START Given data

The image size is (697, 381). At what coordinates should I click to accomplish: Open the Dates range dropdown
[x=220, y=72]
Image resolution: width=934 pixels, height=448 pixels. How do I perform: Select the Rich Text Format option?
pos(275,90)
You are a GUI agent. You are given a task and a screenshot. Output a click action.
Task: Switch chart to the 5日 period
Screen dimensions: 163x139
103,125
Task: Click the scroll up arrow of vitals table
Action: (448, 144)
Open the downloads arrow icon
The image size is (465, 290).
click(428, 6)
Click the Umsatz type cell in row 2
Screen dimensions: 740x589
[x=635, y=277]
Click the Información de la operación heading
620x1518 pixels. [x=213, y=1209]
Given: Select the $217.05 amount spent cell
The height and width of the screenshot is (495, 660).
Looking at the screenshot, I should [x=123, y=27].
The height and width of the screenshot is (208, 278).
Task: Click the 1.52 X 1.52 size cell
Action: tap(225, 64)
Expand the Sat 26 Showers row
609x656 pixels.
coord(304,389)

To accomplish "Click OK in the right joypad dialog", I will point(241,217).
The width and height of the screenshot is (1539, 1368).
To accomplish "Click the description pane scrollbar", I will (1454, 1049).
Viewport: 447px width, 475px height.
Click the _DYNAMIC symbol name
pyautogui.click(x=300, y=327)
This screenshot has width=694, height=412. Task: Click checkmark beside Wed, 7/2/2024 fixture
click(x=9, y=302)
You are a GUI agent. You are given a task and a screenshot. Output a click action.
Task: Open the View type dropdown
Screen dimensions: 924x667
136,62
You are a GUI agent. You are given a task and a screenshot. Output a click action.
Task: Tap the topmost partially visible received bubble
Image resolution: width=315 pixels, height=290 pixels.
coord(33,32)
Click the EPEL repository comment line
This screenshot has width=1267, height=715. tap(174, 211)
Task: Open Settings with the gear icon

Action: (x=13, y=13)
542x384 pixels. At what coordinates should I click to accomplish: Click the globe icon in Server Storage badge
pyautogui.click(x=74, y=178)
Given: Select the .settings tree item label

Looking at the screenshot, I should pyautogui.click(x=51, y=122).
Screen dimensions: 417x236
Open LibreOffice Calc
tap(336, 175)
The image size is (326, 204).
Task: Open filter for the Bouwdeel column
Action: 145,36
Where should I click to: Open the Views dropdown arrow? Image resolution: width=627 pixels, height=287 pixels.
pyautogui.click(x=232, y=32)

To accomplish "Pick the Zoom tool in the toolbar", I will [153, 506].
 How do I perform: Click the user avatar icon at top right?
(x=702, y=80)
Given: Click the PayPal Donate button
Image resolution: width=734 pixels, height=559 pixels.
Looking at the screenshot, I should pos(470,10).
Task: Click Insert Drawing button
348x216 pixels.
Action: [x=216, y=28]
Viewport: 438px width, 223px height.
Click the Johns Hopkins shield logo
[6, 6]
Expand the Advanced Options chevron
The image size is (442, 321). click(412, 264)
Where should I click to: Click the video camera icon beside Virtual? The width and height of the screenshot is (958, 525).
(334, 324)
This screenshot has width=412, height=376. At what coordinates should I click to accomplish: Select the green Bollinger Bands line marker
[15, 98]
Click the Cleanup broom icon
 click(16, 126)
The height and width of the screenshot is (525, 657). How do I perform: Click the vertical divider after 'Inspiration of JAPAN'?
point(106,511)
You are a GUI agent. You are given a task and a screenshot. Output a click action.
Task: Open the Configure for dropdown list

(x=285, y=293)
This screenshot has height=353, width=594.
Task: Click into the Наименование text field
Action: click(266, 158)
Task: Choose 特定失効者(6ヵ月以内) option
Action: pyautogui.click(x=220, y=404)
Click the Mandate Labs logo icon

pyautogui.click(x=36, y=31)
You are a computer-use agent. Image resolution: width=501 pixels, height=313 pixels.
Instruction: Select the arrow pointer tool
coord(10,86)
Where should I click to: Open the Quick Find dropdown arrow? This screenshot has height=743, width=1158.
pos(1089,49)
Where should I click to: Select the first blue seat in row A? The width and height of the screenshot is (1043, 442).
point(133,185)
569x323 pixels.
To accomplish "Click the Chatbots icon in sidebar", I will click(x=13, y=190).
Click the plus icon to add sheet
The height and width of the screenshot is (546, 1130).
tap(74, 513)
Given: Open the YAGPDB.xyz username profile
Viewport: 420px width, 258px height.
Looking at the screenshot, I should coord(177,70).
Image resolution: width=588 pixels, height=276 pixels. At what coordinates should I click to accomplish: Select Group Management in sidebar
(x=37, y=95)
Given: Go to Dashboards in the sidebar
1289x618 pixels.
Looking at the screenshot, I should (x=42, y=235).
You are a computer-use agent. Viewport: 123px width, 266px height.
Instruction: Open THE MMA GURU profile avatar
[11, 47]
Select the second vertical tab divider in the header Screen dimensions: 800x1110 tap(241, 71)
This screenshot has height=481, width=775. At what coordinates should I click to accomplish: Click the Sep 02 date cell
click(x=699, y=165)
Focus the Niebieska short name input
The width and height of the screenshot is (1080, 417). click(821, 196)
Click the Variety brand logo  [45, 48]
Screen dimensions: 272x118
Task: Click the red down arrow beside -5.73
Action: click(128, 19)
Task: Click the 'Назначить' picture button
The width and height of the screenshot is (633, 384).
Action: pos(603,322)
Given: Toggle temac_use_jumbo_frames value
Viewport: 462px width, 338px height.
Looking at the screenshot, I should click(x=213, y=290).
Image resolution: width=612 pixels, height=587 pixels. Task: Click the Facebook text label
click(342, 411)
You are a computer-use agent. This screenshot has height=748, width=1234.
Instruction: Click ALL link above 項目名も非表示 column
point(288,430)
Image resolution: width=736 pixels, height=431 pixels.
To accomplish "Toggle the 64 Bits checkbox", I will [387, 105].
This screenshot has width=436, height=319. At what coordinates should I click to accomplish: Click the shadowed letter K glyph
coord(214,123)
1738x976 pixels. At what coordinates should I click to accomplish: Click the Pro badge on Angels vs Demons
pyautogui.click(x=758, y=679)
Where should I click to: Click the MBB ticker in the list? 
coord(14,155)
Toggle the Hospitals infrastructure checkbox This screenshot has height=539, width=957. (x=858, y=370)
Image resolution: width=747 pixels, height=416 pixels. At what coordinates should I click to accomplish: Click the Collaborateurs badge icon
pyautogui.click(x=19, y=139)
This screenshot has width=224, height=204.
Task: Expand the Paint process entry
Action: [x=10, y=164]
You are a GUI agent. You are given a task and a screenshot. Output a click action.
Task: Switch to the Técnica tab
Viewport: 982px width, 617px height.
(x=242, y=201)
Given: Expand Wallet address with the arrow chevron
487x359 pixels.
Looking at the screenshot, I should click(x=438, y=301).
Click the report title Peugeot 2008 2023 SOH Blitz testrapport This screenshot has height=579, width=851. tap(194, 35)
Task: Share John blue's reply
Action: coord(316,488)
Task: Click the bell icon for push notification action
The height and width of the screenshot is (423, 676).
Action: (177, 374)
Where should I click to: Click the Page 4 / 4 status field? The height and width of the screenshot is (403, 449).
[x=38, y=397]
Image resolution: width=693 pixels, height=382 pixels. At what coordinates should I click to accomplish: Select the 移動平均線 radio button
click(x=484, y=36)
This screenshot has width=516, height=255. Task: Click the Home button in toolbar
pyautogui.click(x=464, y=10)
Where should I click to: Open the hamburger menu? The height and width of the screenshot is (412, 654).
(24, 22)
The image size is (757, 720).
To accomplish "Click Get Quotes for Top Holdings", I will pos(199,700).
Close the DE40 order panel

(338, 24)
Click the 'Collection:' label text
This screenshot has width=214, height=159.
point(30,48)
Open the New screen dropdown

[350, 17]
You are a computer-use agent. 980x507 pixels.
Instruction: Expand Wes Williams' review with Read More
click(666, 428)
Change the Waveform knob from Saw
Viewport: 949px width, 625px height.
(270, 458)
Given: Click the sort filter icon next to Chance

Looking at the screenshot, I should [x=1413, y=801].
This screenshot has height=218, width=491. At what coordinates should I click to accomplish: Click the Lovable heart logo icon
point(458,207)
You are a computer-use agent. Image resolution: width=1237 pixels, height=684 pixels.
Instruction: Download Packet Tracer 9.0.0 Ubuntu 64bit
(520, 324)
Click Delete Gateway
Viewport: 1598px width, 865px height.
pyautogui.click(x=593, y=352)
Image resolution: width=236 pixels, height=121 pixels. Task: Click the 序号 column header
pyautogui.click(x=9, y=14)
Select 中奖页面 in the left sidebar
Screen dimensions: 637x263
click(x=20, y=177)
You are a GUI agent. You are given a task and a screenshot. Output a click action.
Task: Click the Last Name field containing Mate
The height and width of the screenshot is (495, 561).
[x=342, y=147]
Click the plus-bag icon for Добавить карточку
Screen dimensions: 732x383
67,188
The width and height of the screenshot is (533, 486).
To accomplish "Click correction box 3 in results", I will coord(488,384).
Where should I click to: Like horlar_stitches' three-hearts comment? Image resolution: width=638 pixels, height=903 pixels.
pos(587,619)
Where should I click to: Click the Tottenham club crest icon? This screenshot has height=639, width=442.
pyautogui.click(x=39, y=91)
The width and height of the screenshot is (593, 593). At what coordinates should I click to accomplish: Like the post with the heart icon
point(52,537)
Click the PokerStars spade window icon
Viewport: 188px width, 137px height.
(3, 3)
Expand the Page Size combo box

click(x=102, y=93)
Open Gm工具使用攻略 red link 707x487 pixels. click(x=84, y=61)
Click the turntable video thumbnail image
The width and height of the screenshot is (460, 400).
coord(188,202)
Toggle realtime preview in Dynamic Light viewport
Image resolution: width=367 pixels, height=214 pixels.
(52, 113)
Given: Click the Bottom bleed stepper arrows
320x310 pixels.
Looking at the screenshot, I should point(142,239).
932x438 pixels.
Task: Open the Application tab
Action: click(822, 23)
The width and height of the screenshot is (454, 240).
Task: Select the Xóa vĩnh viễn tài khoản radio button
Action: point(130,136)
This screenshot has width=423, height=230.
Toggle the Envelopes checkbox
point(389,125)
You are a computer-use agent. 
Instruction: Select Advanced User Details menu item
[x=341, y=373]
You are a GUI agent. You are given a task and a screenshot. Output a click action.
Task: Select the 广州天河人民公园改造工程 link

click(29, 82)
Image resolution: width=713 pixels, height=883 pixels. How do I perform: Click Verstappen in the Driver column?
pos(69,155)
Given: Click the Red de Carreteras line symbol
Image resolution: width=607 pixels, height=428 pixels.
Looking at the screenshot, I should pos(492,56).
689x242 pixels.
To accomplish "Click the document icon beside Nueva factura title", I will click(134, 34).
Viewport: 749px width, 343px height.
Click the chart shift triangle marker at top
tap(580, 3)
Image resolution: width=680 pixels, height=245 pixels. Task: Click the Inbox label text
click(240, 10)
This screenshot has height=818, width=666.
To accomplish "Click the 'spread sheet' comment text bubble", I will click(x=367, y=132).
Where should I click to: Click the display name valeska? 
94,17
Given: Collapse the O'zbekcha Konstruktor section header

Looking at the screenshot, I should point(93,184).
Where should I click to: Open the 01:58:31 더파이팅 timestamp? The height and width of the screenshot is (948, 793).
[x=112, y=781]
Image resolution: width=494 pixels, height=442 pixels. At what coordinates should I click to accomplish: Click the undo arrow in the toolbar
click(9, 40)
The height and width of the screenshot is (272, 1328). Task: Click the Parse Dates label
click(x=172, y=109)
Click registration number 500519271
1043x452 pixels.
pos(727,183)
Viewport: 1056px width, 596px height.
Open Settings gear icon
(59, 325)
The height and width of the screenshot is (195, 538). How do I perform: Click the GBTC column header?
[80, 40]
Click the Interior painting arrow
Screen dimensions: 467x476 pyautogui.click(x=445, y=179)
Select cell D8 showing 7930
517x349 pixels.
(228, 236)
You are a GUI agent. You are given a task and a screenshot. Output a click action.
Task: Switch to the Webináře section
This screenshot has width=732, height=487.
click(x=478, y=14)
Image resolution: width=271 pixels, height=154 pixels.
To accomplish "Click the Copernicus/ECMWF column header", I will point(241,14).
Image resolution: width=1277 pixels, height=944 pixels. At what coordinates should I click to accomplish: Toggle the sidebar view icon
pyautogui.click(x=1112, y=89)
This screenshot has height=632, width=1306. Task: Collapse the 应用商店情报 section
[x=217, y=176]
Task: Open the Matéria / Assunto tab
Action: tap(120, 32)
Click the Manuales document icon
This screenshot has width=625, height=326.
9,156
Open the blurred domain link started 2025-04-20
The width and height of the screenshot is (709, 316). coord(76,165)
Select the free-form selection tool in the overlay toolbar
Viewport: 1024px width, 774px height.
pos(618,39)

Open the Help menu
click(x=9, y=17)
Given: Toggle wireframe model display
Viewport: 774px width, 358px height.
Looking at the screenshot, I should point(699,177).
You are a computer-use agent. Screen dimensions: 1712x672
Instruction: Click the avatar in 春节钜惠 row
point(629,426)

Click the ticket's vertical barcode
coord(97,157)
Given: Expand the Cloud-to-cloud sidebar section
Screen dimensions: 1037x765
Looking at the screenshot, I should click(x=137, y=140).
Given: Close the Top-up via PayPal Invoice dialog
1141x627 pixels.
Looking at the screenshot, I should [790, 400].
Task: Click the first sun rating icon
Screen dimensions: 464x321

END Given data

Leave out every line after the one with "Given: Select the $217.05 amount spent cell". Reproduce the material above exactly from its first line through that line.

- **Answer space**
The image size is (697, 381). At what coordinates should I click to accomplish: Open the Dates range dropdown
[x=220, y=72]
Image resolution: width=934 pixels, height=448 pixels. How do I perform: Select the Rich Text Format option?
pos(275,90)
You are a GUI agent. You are given a task and a screenshot. Output a click action.
Task: Switch chart to the 5日 period
Screen dimensions: 163x139
103,125
Task: Click the scroll up arrow of vitals table
Action: (448, 144)
Open the downloads arrow icon
The image size is (465, 290).
click(428, 6)
Click the Umsatz type cell in row 2
Screen dimensions: 740x589
[x=635, y=277]
Click the Información de la operación heading
620x1518 pixels. [x=213, y=1209]
Given: Select the $217.05 amount spent cell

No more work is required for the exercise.